[Exercise requirements] Which lines in the rows below contain the string "Action"? Copy each of those lines in full.

[Target position records]

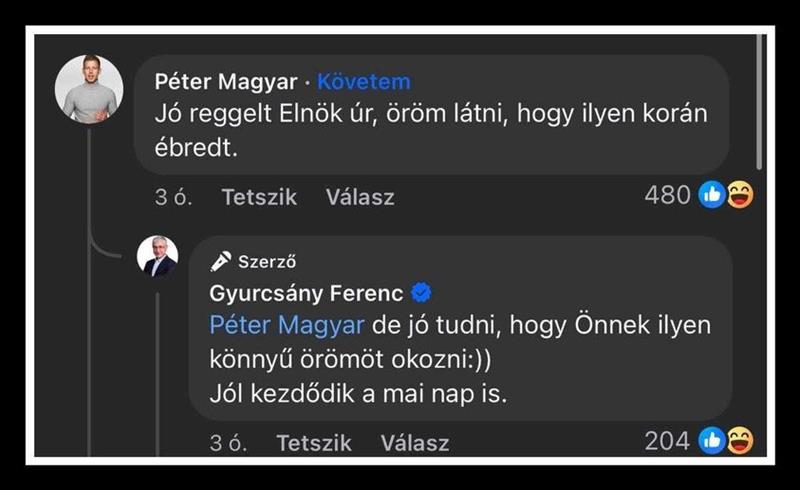The height and width of the screenshot is (490, 800).
Task: Click the 3 ó. timestamp on the top comment
Action: (x=172, y=197)
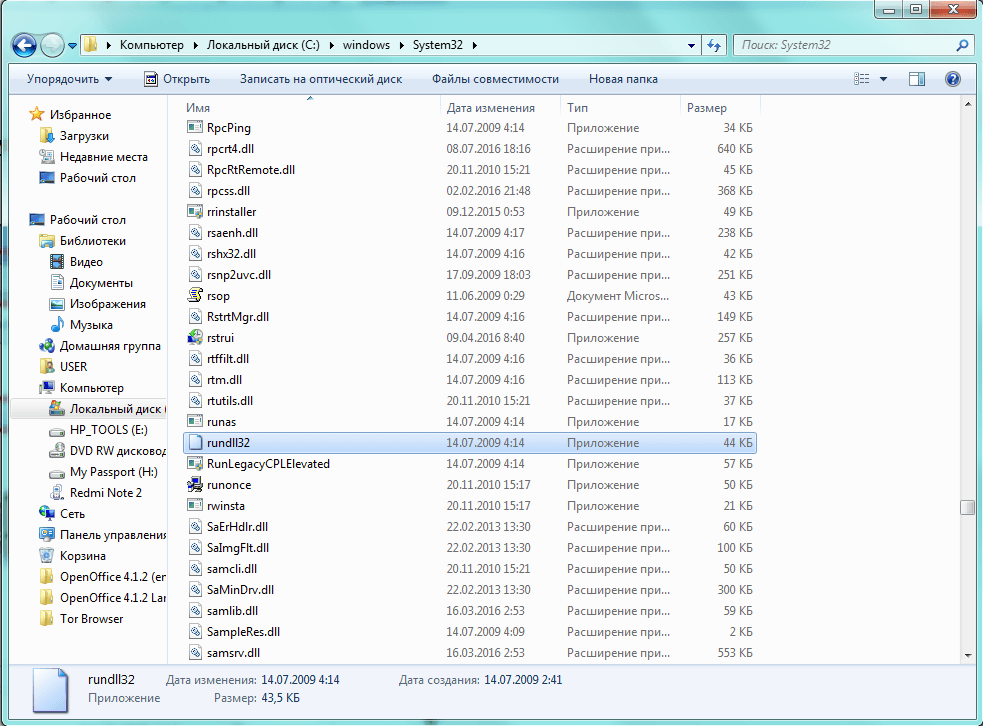The image size is (983, 726).
Task: Click the runonce application icon
Action: click(195, 485)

[Reply]
Action: (x=172, y=197)
Action: click(195, 485)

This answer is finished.